Element lookup records
------------
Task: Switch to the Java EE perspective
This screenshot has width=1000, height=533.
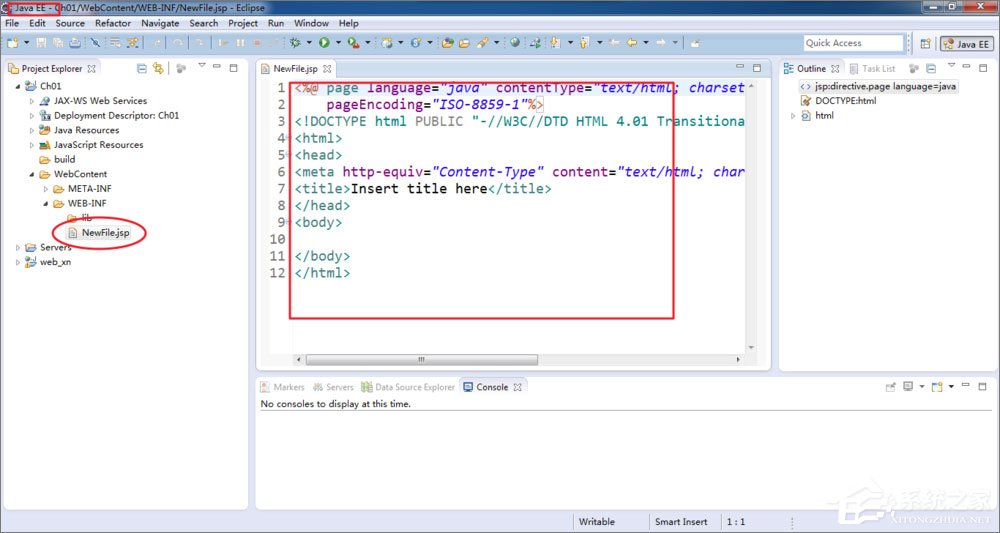Action: 966,43
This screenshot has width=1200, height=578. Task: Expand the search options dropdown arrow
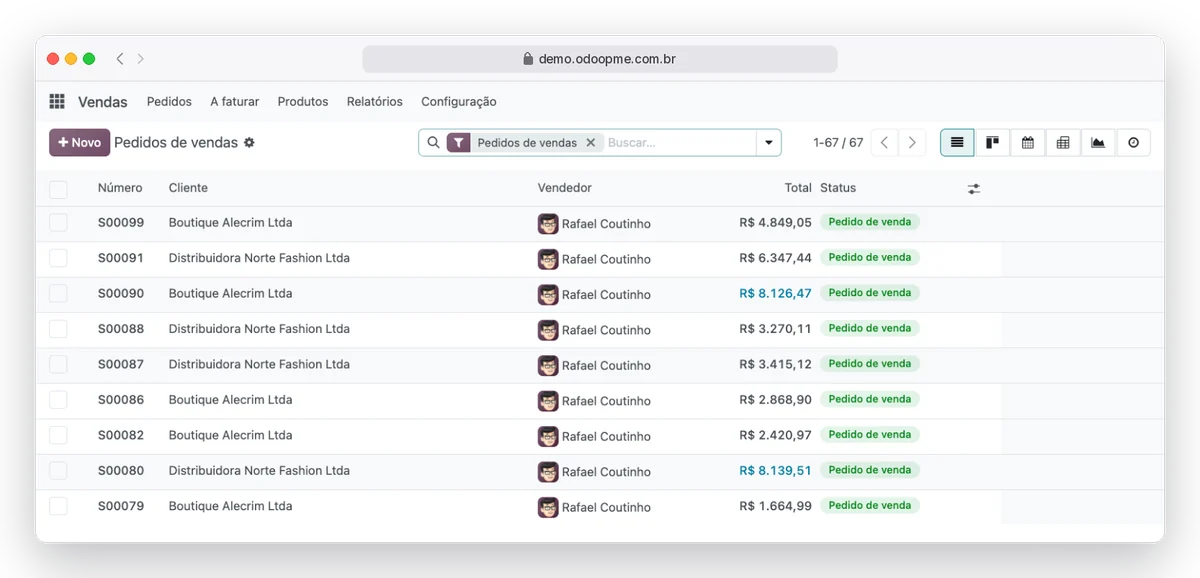(x=768, y=143)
------------
● Stated exercise: Copy out, word for word, the lines from the one containing "This screenshot has width=1200, height=578." through the end of the records above, both ends included. Leave the pictures out.

● Expected answer:
This screenshot has width=1200, height=578. Task: Expand the search options dropdown arrow
(x=768, y=143)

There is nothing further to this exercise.